═════ TEXTAUSZUG
Wie klingen Opern des 21. Jahrhunderts? Die Kammeroper auf Schloss Rheinsberg unter der Leitung von Siegfried Matthus gründete 2002 die Rheinsberger Opernwerkstatt, um jungen Komponisten Gelegenheit zu geben, mit ihren dort erarbeiteten Musiktheater-Stücken auf die Frage zu antworten. Alex Nowitz‘ „Bestmannoper“ erlebte jetzt ihre Uraufführung.
Die Darstellung realer Unmenschlichkeit durch die Kunst, verbunden mit der Absicht kritischer und moralischer Verurteilungen, gerät oft schneller als beabsichtigt an Grenzen des überhaupt Darstellbaren. Adornos Verdikt, nach Auschwitz könne man lyrische Gedichte nicht mehr schreiben, mag deshalb unverändert gültig sein. Niemand käme wohl auch darauf, Auschwitz mit Lyrik begreifen zu wollen. Paul Celans „Todesfuge“ allerdings beweist gleichsam kontrapunktisch die Legitimität, mit konzentrierter Sprache das Grauen zu fassen, ohne es ästhetischer Glätte auszuliefern. Der realistischen Darstellung des Grauens, der Gewalt, der Barbarei in den künstlerischen Genres, dem Film, dem Theater, der Bildenden Kunst und auch der Oper, sind Grenzen gezogen: Fie Ausdrucksmittel der Kunst führen nur allzu leicht zu einer oft gar nicht beabsichtigten Ästhetisierung des Geschehens. Die blutige Schlacht wird zum „schönen Ölgemälde“, das brutale Gemetzel zum heroischen Akt, das gemeine Verbrechen zum spannenden Krimi. Die Distanz zwischen den wirklichen Vorgängen und der künstlerischen Rezeption ist kaum zu überwinden. Die Ausdrucksmittel der Kunst wirken, und werden sie noch so brutal und scheinbar realistisch angewandt, wie eine unsichtbare, quasi magnetisch aufgeladene Sperrwand zwischen den Sphären.
══════════
═════ BEREITGESTELLTE ZEILEN
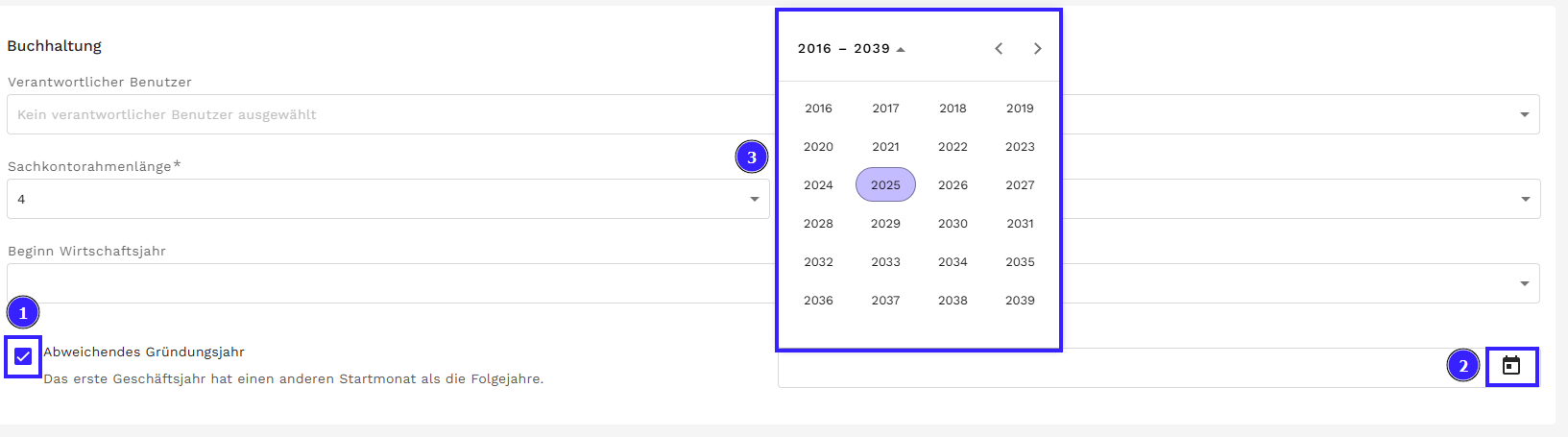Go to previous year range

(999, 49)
══════════
═════ BEREITGESTELLTE ZEILEN
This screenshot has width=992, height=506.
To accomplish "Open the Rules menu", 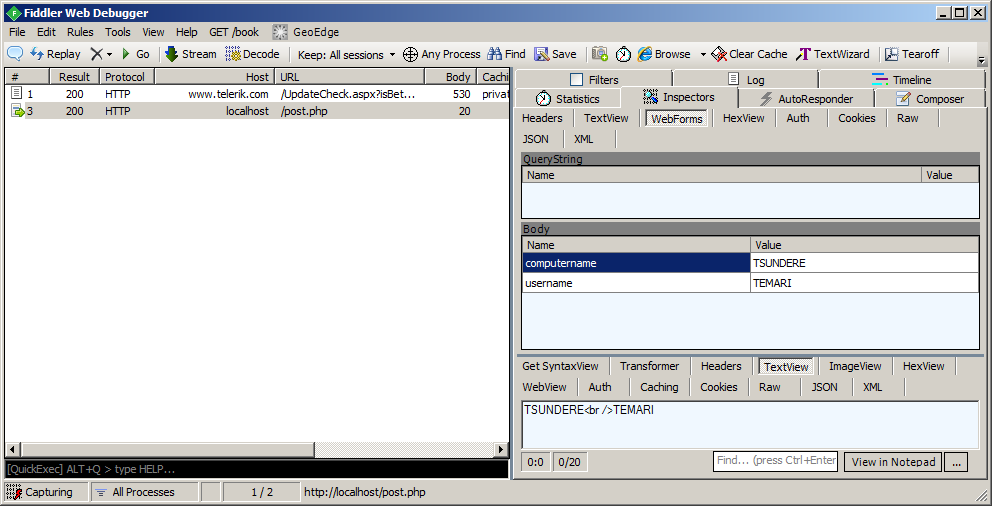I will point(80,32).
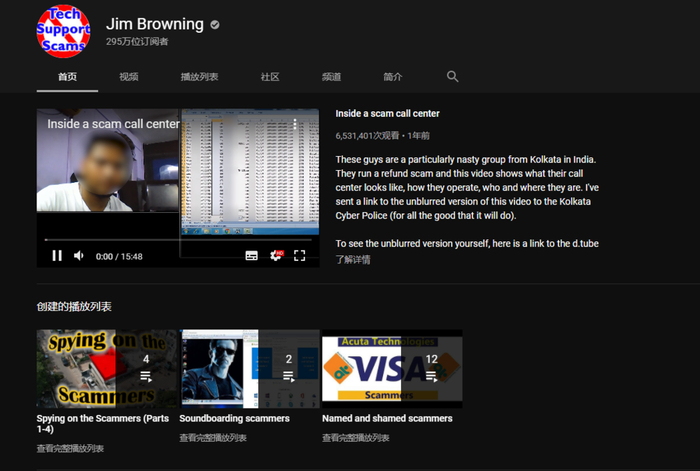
══════════
→ AUFGABEN ZUR ÜBUNG
**1.** Gib den Abschnitt aus dem Textauszug erneut wieder, beginnend mit „Wie klingen Opern“ und weiter bis einschließlich „jetzt ihre Uraufführung.“. Ersetze dabei „Komponisten“ durch „Musikschaffenden“.
**2.** In welchem Jahr gründete die Kammeroper auf Schloss Rheinsberg laut dem Textauszug die Rheinsberger Opernwerkstatt?

→ ANTWORTEN JE AUFGABE
**1.**
Wie klingen Opern des 21. Jahrhunderts? Die Kammeroper auf Schloss Rheinsberg unter der Leitung von Siegfried Matthus gründete 2002 die Rheinsberger Opernwerkstatt, um jungen Musikschaffenden Gelegenheit zu geben, mit ihren dort erarbeiteten Musiktheater-Stücken auf die Frage zu antworten. Alex Nowitz‘ „Bestmannoper“ erlebte jetzt ihre Uraufführung.

**2.** 2002